A FIVE-MEMBER consortium headed by Mr Chris Butel of the Australia-based New South Global Pty Ltd, a wholly owned subsidiary of the University of New South Wales, is working out a pension scheme for the approximately 37-crore workforce employed in the unorganised labour market in India.

The team includes Mr Graham Bird, regulation specialist from Canada-based Lawrie Savage & Associates Inc; Indian pension sector specialist Mr Gautam Bhardwaj; and the domestic legal expert and former Executive Director (Legal) of the Securities and Exchange Board of India, Ms D.N. Rawal.

According to sources, it was the erstwhile NDAGovernment which gave the responsibility of working out a pension scheme for the unorganised sector workers to the Asian Development Bank (ADB).

Following a mandate from the Finance Ministry, the ADB floated a global tender and finally a consortium was selected for the job. The ADB commissioned the job contract, valued at $8,47,000 (approximately Rs 3.72 crore), to the consortium of New South Global, Lawrie Savage & Associates Inc and Invest India Economic Foundation on May 5, 2004.

According to sources, the broad framework of the scheme would be something similar to the New Pension Scheme (NPS) introduced for Government employees from this year.

The consortium would be submitting its report by the end of April 2005.

The whole exercise would be carried out in four phases. The first phase, which is currently on, comprises a pre-survey research spread over eight States where discussions would be held with focus groups comprising 700-800 members from the target segment. The objective of the first phase would be to finalise the sampling process, methodology and survey instruments.

The survey is being conducted by ORG-AC Nielsen. The AC Nielsen spokesman, Mr Adrian Terron, refused to share any information.

But all the Central trade unions, who had been fighting for years for the rights of the unorganised sector workers, are unhappy about the entire development. According to Mr Sanjeeva Reddy of the INTUC, "Data collected by commercial organisations and formulas derived from them would only be theoretical ones without any practical basics." Mr Reddy said that the INTUC would like to take up the issue with the Government.

The Left unions are also unanimous that the entire exercise may turn useless.

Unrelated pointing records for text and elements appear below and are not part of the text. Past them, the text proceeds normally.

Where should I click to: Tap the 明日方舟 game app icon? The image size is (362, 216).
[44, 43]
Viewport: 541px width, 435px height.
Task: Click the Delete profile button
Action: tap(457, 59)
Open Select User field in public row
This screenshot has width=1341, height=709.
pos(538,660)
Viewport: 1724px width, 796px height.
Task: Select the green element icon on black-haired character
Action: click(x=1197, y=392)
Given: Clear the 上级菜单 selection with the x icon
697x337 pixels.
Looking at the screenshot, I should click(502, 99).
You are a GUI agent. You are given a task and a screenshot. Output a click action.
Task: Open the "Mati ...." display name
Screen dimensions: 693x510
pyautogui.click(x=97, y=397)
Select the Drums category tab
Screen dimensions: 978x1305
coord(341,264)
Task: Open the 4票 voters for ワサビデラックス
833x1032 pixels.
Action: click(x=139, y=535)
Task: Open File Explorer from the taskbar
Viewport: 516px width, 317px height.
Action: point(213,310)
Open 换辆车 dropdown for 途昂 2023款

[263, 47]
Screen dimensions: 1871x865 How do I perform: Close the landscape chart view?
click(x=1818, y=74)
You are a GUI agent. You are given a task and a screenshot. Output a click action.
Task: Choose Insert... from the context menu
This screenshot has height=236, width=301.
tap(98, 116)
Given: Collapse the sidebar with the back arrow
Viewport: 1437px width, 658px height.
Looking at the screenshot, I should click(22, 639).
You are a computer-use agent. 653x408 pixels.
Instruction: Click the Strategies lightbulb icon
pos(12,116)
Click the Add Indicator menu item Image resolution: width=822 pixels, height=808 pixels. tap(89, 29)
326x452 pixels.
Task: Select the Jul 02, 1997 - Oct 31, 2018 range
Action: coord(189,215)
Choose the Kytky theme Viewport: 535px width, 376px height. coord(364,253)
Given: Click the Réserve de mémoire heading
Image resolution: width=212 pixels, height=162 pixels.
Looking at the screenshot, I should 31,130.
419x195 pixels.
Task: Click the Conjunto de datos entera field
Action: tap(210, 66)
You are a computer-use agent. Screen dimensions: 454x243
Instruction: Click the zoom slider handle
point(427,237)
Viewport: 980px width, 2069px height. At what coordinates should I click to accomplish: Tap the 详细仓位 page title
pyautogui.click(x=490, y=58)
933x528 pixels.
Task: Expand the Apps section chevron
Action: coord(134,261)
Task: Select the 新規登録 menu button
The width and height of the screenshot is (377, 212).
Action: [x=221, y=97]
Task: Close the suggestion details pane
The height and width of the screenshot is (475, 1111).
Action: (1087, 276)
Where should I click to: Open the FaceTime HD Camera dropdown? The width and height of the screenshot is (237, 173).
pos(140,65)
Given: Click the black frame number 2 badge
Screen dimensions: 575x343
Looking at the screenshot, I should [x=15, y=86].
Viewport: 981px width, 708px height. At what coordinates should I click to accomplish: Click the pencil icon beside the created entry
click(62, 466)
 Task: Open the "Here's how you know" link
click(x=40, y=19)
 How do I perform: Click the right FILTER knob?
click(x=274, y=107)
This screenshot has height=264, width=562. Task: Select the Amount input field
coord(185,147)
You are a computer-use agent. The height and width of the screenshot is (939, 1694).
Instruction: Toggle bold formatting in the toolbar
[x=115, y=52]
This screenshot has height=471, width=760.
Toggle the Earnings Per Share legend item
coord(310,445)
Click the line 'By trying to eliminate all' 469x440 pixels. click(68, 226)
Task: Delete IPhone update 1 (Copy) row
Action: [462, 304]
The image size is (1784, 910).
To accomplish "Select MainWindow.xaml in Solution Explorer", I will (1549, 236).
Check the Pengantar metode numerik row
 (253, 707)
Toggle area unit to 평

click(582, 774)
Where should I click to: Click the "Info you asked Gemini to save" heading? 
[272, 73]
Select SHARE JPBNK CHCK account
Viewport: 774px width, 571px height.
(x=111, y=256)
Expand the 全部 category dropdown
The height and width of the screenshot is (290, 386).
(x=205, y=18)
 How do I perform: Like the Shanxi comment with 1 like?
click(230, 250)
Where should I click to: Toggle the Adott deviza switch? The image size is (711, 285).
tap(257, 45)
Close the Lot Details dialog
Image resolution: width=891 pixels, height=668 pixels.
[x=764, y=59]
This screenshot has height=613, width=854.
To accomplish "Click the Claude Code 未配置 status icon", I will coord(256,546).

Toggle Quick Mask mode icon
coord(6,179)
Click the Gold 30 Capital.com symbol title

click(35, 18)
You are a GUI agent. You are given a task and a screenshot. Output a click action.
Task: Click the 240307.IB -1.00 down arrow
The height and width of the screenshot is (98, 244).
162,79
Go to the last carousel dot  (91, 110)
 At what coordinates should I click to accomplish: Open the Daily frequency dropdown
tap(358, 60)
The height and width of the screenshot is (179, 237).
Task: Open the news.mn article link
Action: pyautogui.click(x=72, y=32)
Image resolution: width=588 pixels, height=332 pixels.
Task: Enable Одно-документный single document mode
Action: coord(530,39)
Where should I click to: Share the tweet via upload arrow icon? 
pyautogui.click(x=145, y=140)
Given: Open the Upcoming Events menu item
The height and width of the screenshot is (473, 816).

They feel that the Panchayat institutions should be taken into confidence instead of commercial organisations.

In the second phase, likely to be from September to November this year, actual data would be collected from approximately 42,000 households of the target group spread across 29 States.

In the third phase (from November 2004 to January 2005) the data would be analysed and in the fourth and final phase, the team would propose ideas for regulations, products, accesses, services and overall protection of interest of the unorganised sector.

Sources said that the scheme would primarily target to identify relatively organised areas within the sector and try to make use of micro-credit institutes such as SEWA and others to draw a simple scheme so that workers are able to understand it.